The following is a guest post from Dr. Dylan Kissane, Content Manager at DOZ. Follow him on Twitter at @drkissane or visit his website DylanKissane.com.
On the surface, Google’s response to the request of the French data protection regulator, CNIL, to extend the “right to be forgotten” to all internet sites indexed by the Mountain View giant.
In its official response Google argues “While the right to be forgotten may now be the law in Europe, it is not the law globally. Moreover, there are innumerable examples around the world where content that is declared illegal under the laws of one country, would be deemed legal in others: Thailand criminalizes some speech that is critical of its King, Turkey criminalizes some speech that is critical of Ataturk, and Russia outlaws some speech that is deemed to be “gay propaganda.”
Google continues, explaining that they believe “no one country should have the authority to control what content someone in a second country can access.”
This by itself is not problematic. Indeed, it is laudatory that a company with the power and reach of Google commits itself so strongly to the free access to information across borders. It’s why I can call Turkish President Recep Erdogan foolish on my personal blog despite it being a crime in Turkey to insult the head of state. It’s also why information about events in Tiananmen Square in 1989 remain freely available online outside of China despite being heavily censored within the country.
But Google’s commitment to a free internet – one that is run by the rules of no country – can be questioned when it comes to US. Specifically, the US copyright laws that govern the ways in which DMCA takedown notices are handled by Google.
Economics versus Identity
As Julia Powles wrote in The Guardian:
Google’s argument that “no one country should have the authority to control what content someone in a second country can access” is appealing, but it is also misleading.

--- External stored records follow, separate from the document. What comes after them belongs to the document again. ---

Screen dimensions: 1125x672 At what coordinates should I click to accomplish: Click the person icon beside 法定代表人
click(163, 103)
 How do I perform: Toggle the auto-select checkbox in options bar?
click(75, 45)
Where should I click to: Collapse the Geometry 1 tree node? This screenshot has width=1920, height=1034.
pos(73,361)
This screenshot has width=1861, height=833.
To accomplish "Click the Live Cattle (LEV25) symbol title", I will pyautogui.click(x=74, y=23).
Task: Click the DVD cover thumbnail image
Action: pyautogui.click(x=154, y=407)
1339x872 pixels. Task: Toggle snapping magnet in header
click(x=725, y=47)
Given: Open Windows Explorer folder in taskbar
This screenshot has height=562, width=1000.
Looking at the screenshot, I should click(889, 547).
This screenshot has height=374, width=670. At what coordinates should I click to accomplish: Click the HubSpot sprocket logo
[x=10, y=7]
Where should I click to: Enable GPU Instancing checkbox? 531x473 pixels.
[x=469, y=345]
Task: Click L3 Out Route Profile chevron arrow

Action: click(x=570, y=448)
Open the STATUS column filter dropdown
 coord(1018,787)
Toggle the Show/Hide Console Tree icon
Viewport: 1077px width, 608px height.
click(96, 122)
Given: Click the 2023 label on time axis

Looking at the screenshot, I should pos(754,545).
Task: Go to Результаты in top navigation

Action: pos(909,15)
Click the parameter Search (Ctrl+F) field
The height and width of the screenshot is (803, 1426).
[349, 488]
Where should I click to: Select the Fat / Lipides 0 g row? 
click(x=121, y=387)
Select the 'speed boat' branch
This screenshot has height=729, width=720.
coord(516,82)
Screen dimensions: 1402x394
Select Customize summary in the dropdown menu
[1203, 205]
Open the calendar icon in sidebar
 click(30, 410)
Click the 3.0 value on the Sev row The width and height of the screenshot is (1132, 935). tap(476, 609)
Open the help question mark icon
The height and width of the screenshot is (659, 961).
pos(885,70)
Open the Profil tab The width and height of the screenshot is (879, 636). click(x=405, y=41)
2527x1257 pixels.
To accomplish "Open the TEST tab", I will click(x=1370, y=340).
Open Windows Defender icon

Currently, US copyright law is relied on to remove content from Google’s global index, no matter where an alleged incident occurs, and at a rate at least three orders of magnitude greater than partial delistings under data privacy laws.
Powles details that Google has acceded to 97% of the 345 million copyright requests it has received, delisting infringing material worldwide on the back of complaints based on American laws.
How such submission to the authority of US legislation sits with a stated commitment to an internet free from the control of the laws of any country is difficult to understand.
So, too, a recent court case that saw Google required to globally delist copyright-infringing material on the ruling of a Canadian court.
Google, it seems, is willing to submit its index to adjustments when it comes to the economic interests of North American copyright holders, but not when it comes to the identity rights of European citizens.
Google Needs to Make Up Its Mind
Google need not submit itself to CNIL demands, or for that matter to the demands of the Thai, Turkish, or Russian governments. Neither should it necessarily change its position or behavior with regards to takedown notices issues under the copyright laws of the United States.
But what it should do – even must do – is find some consistency in its approach to the content it chooses to remove from its index, and why. At the present time it is difficult for Google to escape charges of hypocrisy when, on the one hand, it explains to Europeans that no one country should rule the web, while all the time submitting its global index to the demands of rights holders using US laws to demand index excisions.
Google needs to decide where it really stands: does it really believe in a free internet where no country can control the web of another country’s citizens, or does it want the laws of one country to define what is acceptable to find on a Google search results page?